# Exercise
Among the entries below, find each line with "agent" and show it.

===== Data records

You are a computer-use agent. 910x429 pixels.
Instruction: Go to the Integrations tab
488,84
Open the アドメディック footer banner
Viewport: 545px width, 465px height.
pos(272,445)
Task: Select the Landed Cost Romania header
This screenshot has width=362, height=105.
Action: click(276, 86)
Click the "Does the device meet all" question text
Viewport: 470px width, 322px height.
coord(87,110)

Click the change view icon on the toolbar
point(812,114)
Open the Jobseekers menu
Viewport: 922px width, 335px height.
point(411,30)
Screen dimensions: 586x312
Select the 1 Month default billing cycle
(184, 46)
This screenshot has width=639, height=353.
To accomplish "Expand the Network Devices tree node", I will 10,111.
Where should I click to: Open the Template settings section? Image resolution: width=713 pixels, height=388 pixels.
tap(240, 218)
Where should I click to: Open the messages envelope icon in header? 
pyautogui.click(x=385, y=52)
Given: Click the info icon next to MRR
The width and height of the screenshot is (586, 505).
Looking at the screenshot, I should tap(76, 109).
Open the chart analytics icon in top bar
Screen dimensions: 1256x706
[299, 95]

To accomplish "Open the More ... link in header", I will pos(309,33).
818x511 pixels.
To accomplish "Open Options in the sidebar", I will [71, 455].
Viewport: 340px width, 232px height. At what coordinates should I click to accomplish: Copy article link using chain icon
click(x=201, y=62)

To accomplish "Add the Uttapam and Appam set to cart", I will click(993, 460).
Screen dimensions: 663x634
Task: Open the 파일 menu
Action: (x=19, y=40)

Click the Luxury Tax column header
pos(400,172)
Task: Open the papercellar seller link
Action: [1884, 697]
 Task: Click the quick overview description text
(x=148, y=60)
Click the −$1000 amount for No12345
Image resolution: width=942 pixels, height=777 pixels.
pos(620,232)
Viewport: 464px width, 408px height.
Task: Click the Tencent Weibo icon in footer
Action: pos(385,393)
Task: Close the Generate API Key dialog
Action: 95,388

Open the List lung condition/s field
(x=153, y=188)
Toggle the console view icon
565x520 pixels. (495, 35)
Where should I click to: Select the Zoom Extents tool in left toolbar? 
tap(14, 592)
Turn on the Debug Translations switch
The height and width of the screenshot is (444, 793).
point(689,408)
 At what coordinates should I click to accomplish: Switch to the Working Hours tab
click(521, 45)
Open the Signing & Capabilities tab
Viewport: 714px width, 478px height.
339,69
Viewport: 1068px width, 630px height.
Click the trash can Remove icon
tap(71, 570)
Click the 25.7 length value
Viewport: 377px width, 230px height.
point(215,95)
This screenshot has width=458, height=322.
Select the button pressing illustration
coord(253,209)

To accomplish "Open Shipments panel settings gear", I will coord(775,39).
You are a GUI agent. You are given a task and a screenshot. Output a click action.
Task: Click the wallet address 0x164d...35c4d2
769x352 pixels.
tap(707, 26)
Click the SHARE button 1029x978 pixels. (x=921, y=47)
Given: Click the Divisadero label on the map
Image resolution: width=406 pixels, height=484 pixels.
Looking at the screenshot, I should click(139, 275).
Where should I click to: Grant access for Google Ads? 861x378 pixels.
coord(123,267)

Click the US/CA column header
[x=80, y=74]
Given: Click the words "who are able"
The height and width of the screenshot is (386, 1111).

==========

# Task result
You are a computer-use agent. 910x429 pixels.
You are a GUI agent. You are given a task and a screenshot. Output a click action.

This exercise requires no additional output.